# [What you are asked to do]
Scan the data below. Pull out each line where "marker" occurs.

# [Supplied material]
============================================================

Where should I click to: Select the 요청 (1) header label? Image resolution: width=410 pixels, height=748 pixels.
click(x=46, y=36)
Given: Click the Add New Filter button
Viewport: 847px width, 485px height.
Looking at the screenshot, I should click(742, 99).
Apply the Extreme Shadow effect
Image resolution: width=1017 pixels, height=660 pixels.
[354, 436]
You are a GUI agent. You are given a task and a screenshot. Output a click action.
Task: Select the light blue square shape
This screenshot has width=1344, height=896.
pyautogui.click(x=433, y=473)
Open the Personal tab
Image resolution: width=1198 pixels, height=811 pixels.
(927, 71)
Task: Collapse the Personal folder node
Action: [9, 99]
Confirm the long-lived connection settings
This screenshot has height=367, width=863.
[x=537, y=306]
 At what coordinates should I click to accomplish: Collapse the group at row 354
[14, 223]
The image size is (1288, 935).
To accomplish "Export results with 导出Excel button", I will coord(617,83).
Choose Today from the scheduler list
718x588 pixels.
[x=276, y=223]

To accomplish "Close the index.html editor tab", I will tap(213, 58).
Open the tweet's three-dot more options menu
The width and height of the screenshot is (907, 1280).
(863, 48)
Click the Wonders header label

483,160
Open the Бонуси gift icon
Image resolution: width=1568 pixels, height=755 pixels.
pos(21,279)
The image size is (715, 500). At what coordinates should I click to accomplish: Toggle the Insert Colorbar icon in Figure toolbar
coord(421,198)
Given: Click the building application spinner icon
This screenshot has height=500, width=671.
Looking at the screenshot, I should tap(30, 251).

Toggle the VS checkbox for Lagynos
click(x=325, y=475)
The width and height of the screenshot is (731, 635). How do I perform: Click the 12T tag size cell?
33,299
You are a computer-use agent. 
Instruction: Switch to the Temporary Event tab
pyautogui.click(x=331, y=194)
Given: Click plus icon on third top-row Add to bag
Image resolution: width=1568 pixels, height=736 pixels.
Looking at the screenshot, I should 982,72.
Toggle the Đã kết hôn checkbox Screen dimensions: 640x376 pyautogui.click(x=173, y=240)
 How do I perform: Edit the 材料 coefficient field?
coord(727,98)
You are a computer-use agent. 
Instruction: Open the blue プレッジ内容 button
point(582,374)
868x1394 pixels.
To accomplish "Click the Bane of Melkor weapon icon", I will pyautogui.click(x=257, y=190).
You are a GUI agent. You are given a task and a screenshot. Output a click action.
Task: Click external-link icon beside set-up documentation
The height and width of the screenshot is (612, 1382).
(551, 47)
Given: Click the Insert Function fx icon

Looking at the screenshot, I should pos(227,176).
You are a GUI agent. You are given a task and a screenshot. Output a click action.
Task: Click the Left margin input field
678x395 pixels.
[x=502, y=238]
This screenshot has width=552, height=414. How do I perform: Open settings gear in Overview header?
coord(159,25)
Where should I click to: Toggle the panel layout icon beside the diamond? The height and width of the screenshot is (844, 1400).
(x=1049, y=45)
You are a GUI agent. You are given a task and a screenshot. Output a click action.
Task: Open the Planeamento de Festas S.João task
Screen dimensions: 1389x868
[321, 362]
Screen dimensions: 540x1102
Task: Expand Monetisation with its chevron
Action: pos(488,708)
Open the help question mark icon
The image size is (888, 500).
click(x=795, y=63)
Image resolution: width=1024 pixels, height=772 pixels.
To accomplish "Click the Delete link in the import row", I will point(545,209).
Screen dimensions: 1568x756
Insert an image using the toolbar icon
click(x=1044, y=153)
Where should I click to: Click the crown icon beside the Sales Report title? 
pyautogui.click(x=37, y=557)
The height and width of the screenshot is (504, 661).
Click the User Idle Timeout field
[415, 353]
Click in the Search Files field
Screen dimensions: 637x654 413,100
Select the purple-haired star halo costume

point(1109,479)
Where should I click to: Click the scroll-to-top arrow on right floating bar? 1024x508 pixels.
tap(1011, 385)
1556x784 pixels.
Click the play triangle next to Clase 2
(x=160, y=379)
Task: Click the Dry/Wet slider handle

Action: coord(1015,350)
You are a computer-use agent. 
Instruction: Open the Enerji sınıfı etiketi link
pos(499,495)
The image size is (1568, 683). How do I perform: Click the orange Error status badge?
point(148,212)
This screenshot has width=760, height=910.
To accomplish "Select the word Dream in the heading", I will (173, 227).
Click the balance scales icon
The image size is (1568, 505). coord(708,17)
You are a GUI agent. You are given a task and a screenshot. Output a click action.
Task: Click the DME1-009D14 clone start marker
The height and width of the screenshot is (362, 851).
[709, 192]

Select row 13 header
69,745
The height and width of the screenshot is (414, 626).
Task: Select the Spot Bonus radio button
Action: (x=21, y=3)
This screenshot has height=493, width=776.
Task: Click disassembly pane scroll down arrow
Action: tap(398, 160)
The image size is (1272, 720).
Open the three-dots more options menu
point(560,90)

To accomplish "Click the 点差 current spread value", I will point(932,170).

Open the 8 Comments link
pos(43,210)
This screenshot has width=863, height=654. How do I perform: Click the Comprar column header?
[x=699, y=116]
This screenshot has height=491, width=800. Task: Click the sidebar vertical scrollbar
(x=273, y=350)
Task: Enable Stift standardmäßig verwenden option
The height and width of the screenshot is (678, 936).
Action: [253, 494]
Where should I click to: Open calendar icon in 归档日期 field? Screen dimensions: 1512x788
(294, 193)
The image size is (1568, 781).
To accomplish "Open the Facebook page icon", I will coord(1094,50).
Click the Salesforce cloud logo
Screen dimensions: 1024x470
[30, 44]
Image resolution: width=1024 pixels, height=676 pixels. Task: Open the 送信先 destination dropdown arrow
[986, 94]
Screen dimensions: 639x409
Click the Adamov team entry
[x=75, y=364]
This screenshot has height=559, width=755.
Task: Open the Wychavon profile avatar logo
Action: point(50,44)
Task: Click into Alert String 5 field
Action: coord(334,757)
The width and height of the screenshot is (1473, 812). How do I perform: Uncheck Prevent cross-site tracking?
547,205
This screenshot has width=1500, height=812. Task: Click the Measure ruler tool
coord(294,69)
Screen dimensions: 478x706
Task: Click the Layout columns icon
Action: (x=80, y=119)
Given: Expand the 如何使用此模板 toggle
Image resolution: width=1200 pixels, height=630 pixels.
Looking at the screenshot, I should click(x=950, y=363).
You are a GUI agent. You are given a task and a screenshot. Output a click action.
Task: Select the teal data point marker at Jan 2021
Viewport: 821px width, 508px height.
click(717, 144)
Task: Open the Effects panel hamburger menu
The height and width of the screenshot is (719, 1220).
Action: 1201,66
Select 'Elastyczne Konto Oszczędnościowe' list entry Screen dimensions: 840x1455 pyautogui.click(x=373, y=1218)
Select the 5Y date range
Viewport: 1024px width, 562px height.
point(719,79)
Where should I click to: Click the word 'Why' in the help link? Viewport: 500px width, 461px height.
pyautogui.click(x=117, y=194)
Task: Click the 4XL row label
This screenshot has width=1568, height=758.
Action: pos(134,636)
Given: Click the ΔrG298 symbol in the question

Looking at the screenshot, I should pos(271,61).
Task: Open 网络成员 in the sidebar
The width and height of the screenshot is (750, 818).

============================================================

# [Solution for this problem]
Task: Click the DME1-009D14 clone start marker
Task: Select the teal data point marker at Jan 2021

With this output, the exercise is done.